What this task involves: All records that follow are to be output exactly.

Excerpted data:
##########

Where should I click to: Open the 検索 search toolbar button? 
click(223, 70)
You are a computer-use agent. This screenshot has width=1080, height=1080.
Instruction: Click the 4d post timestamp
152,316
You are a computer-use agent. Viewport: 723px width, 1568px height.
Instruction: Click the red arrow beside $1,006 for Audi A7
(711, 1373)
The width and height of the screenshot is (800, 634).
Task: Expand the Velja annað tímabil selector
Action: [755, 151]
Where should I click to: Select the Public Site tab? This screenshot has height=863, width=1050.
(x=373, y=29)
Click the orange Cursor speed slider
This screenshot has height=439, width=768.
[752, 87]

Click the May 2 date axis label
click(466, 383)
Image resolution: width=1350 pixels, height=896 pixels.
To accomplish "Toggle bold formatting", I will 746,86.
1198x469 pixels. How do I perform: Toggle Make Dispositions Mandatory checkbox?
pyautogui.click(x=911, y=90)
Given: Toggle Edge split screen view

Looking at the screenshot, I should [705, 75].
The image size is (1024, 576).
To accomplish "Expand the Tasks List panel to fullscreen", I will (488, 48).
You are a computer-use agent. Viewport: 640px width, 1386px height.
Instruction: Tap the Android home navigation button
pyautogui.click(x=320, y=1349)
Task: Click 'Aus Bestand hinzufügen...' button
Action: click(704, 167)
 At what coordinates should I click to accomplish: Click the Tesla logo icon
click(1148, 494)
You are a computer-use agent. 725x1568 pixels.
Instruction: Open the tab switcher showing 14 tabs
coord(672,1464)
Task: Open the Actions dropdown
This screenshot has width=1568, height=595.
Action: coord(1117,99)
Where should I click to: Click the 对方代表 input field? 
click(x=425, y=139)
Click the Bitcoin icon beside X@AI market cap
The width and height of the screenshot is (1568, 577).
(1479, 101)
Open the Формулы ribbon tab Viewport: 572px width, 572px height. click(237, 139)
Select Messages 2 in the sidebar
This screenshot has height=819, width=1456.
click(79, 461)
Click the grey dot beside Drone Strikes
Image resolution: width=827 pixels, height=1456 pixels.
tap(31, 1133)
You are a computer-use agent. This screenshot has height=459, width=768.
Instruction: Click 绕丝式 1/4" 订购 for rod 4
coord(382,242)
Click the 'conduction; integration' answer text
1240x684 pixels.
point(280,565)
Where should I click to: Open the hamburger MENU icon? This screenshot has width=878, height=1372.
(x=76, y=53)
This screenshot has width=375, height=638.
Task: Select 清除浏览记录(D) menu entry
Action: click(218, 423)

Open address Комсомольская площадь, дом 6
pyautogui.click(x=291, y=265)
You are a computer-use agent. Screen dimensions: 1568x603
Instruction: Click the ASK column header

##########

Completed exercise:
Where should I click to: Open the 検索 search toolbar button? 
click(223, 70)
You are a computer-use agent. This screenshot has width=1080, height=1080.
Instruction: Click the 4d post timestamp
152,316
You are a computer-use agent. Viewport: 723px width, 1568px height.
Instruction: Click the red arrow beside $1,006 for Audi A7
(711, 1373)
The width and height of the screenshot is (800, 634).
Task: Expand the Velja annað tímabil selector
Action: [755, 151]
Where should I click to: Select the Public Site tab? This screenshot has height=863, width=1050.
(x=373, y=29)
Click the orange Cursor speed slider
This screenshot has height=439, width=768.
[752, 87]

Click the May 2 date axis label
click(466, 383)
Image resolution: width=1350 pixels, height=896 pixels.
To accomplish "Toggle bold formatting", I will 746,86.
1198x469 pixels. How do I perform: Toggle Make Dispositions Mandatory checkbox?
pyautogui.click(x=911, y=90)
Given: Toggle Edge split screen view

Looking at the screenshot, I should [705, 75].
The image size is (1024, 576).
To accomplish "Expand the Tasks List panel to fullscreen", I will (488, 48).
You are a computer-use agent. Viewport: 640px width, 1386px height.
Instruction: Tap the Android home navigation button
pyautogui.click(x=320, y=1349)
Task: Click 'Aus Bestand hinzufügen...' button
Action: click(704, 167)
 At what coordinates should I click to accomplish: Click the Tesla logo icon
click(1148, 494)
You are a computer-use agent. 725x1568 pixels.
Instruction: Open the tab switcher showing 14 tabs
coord(672,1464)
Task: Open the Actions dropdown
This screenshot has width=1568, height=595.
Action: coord(1117,99)
Where should I click to: Click the 对方代表 input field? 
click(x=425, y=139)
Click the Bitcoin icon beside X@AI market cap
The width and height of the screenshot is (1568, 577).
(1479, 101)
Open the Формулы ribbon tab Viewport: 572px width, 572px height. click(237, 139)
Select Messages 2 in the sidebar
This screenshot has height=819, width=1456.
click(79, 461)
Click the grey dot beside Drone Strikes
Image resolution: width=827 pixels, height=1456 pixels.
tap(31, 1133)
You are a computer-use agent. This screenshot has height=459, width=768.
Instruction: Click 绕丝式 1/4" 订购 for rod 4
coord(382,242)
Click the 'conduction; integration' answer text
1240x684 pixels.
point(280,565)
Where should I click to: Open the hamburger MENU icon? This screenshot has width=878, height=1372.
(x=76, y=53)
This screenshot has width=375, height=638.
Task: Select 清除浏览记录(D) menu entry
Action: click(218, 423)

Open address Комсомольская площадь, дом 6
pyautogui.click(x=291, y=265)
You are a computer-use agent. Screen dimensions: 1568x603
Instruction: Click the ASK column header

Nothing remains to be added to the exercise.